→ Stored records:
--------------------------------------------------
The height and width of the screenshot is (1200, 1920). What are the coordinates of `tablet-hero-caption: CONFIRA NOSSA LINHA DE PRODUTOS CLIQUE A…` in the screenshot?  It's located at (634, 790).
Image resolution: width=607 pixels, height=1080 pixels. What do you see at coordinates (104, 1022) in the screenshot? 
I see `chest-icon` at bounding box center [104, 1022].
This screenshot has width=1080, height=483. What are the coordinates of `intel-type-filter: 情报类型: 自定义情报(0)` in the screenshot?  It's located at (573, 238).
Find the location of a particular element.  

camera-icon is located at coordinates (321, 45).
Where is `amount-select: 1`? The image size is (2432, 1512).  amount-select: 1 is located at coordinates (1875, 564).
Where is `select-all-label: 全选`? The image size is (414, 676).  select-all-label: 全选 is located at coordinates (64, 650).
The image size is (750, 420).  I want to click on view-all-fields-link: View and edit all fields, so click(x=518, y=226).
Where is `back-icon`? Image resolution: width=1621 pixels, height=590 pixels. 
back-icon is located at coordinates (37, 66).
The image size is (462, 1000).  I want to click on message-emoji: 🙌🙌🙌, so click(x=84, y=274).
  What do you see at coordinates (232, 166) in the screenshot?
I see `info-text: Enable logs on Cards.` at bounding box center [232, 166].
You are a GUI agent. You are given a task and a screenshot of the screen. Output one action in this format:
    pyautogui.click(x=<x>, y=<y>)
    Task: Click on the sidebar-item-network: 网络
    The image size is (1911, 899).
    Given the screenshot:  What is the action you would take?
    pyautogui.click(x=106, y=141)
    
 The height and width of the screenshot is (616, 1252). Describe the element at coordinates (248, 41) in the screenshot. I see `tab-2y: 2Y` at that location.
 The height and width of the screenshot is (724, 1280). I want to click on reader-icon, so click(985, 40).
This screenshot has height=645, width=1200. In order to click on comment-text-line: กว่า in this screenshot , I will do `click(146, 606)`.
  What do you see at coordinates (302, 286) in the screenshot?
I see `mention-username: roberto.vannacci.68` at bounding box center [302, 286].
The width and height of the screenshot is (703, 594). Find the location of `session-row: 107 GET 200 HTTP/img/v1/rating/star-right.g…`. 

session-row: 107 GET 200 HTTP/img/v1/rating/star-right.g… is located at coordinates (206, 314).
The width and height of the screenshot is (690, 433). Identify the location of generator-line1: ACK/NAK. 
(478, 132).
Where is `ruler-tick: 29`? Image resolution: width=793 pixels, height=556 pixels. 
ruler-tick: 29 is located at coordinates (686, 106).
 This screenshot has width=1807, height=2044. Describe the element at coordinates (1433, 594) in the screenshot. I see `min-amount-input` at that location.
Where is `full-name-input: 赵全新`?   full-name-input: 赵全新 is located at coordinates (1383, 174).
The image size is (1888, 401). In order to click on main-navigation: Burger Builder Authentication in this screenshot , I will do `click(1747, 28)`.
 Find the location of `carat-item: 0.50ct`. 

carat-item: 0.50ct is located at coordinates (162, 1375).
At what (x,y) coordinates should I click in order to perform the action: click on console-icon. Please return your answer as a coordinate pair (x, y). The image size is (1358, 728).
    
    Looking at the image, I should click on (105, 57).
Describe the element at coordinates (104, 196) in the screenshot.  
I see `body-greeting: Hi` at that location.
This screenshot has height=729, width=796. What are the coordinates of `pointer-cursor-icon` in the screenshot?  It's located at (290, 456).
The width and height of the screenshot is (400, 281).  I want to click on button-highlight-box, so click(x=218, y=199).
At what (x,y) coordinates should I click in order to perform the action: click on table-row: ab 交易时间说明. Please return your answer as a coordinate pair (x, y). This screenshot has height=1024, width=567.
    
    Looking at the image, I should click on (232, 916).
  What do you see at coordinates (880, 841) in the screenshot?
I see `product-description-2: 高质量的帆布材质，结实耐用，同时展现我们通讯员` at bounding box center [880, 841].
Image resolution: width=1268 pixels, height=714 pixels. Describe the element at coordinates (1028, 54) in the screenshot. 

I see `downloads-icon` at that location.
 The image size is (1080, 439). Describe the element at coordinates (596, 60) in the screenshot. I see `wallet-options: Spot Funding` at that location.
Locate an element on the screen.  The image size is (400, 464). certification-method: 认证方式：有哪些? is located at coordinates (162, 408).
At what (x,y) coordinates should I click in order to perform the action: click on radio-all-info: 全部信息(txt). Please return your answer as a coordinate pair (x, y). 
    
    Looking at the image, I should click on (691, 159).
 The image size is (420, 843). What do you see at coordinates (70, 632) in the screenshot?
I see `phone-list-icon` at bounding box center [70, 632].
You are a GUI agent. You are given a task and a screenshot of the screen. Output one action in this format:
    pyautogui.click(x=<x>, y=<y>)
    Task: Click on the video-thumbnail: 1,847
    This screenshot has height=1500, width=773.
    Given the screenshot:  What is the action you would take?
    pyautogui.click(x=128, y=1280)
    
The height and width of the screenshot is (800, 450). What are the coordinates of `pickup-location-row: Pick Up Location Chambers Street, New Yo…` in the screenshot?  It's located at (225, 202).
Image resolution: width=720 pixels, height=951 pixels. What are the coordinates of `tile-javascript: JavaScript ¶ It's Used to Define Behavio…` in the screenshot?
--------------------------------------------------
Lay out the entries above as a numbered list, covering the stretch from the line containing "Find the location of a particular element." through the line containing "center [232, 166].", and leave out any blank lines.

1. Find the location of a particular element.  
2. camera-icon is located at coordinates (321, 45).
3. Where is `amount-select: 1`? The image size is (2432, 1512).  amount-select: 1 is located at coordinates (1875, 564).
4. Where is `select-all-label: 全选`? The image size is (414, 676).  select-all-label: 全选 is located at coordinates (64, 650).
5. The image size is (750, 420).  I want to click on view-all-fields-link: View and edit all fields, so click(x=518, y=226).
6. Where is `back-icon`? Image resolution: width=1621 pixels, height=590 pixels. 
7. back-icon is located at coordinates (37, 66).
8. The image size is (462, 1000).  I want to click on message-emoji: 🙌🙌🙌, so click(x=84, y=274).
9.   What do you see at coordinates (232, 166) in the screenshot?
10. I see `info-text: Enable logs on Cards.` at bounding box center [232, 166].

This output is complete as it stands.